## Source excerpt
--- Begin ---

Blackburn and Blue

How I honored tradition by taking a vicious beating in the East's toughest rowing race

Jul 1, 2004
Outside Magazine
Blackburn challenge

LET ME JUST SAY RIGHT OFF THE BAT that I didn't have any illusions about doing well in the Blackburn Challenge. Or at least not that many. After all, the Blackburn, held each year in mid-July, is the longest open-water race on the East Coast, a 23-mile marathon circumnavigating Cape Ann, the rocky thumb of Massachusetts that juts out into the Atlantic north of Boston. While the beginning and end of the course are in protected waters, the bulk of it—about 20 miles—is in open sea, where anything can happen. Tough people row the Blackburn, and not all of them finish it. What kind of threat was I, a guy from New York who'd rowed crew in college but now got out just a few times a month on the placid waters around Shelter Island?

Not long after arriving in the old fishing port of Gloucester, I stumbled on the Crow's Nest, the grungy locals' bar immortalized in The Perfect Storm. I was tempted to go in for a beer but didn't, fearing the inevitable conversation: "Did you say Shelter Island?" "Actually, I live in Greenport, but it's near Shelter Island, you know, out on the East End of Long Island." "Hey, boys, whoo-whee, we got somebody here from Shelter Island!"

--- End ---

## Stored data

--- Begin ---

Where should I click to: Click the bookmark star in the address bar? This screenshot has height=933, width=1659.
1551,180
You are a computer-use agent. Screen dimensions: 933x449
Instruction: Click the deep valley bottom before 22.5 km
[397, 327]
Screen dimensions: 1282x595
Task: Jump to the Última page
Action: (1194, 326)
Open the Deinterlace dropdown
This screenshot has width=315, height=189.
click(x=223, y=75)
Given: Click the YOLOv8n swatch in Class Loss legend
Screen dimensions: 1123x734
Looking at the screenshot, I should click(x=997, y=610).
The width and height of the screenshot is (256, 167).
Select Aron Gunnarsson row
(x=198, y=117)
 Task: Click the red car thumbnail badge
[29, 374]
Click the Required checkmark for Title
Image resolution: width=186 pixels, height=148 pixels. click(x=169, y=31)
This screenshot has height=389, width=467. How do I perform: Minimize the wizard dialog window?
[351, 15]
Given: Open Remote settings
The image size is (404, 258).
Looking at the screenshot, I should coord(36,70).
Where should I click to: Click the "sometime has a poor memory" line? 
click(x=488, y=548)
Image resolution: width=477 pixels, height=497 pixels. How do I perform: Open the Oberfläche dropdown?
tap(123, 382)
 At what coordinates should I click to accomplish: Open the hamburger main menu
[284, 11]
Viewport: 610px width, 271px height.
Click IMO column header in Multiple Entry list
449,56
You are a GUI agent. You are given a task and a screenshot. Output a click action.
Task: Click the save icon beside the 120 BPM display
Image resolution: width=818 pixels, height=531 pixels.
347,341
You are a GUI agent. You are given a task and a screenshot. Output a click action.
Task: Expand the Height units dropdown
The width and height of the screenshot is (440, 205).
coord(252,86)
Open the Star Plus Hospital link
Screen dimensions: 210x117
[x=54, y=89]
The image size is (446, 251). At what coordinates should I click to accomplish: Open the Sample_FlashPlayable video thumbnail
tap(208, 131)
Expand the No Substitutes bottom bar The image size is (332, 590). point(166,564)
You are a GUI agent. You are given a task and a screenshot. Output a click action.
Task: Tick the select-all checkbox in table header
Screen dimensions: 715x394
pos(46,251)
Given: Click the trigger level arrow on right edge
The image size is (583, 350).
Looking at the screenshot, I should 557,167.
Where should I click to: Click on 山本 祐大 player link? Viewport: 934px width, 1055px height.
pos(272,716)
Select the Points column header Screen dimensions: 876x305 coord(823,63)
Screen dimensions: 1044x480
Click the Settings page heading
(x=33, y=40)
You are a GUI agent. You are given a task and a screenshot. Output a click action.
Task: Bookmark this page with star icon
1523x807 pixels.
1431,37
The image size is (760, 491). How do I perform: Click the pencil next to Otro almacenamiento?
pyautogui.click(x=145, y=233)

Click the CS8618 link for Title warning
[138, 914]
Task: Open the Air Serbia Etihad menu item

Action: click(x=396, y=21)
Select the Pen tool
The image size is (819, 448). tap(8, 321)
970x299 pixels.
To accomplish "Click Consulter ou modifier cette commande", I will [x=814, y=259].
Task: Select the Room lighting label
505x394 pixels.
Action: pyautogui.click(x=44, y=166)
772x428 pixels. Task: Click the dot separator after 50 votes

--- End ---

## Challenges
- a) According to the Blackburn Challenge article, how many miles of the course are in open sea?
- b) Write the next part of the Blackburn Challenge article, picking up right after the imagined exchange at the Crow's Nest.

## Written answers
- a) About 20 miles.

- b)
Down at the Gloucester High parking lot, launch site for the Blackburn, hard-bitten scullers and paddlers were unloading battered shells and kayaks from their cartops, all the while staring anxiously at the sky. Low, gray clouds were streaming in from the northeast, and the forecast was calling for a major low to pass overhead during the night.

The first guy I talked to was Dana Gaines, 46, a Blackburn veteran who, rowing a two-man shell in 2001, had set the course record of two hours 21 minutes. "I'd say out of ten years, seven are pretty nice, two are bad, and one is awful," he said when I asked him about the conditions. "Tomorrow'll probably be one of the bad."

But the next morning, things seemed OK. Though the wind was blowing out of the north-northeast, the Annisquam River, whose snaking channel we would follow for the first two miles of the course, looked reassuringly flat. The race was set to go off at 7:30, shortly after high tide, the idea being to ride the ebb north to Ipswich Bay and then on to Halibut Point, at the northern tip of the Cape Ann peninsula. After a sweeping turn back to the south, we'd follow the rocky coastline all the way to Eastern Point, at the head of Gloucester Harbor. From there it was a short jog north to the finish line, off Gloucester's main beach.

By the time I launched, there were about 150 people on the water, split into two main camps—backward-facing rowers and forward-facing paddlers. Eyeing one another warily, we exchanged cursory nods and slowly grouped ourselves into smaller subcategories. The rowing contingent went first, led by four venerable Banks dories, the traditional high-ended, flat-bottomed boats emblematic of Yankee seafaring. After that, at five-minute intervals, came waves of increasingly speedy fixed-seat rowing craft—home-built plywood skiffs, rugged surf boats, fragile wherries, multi-oared gigs. Last among the rowers was my category: sliding-seat racing singles—skinny, tippy fiberglass shells nearly as long and light as those rowed in the Olympics.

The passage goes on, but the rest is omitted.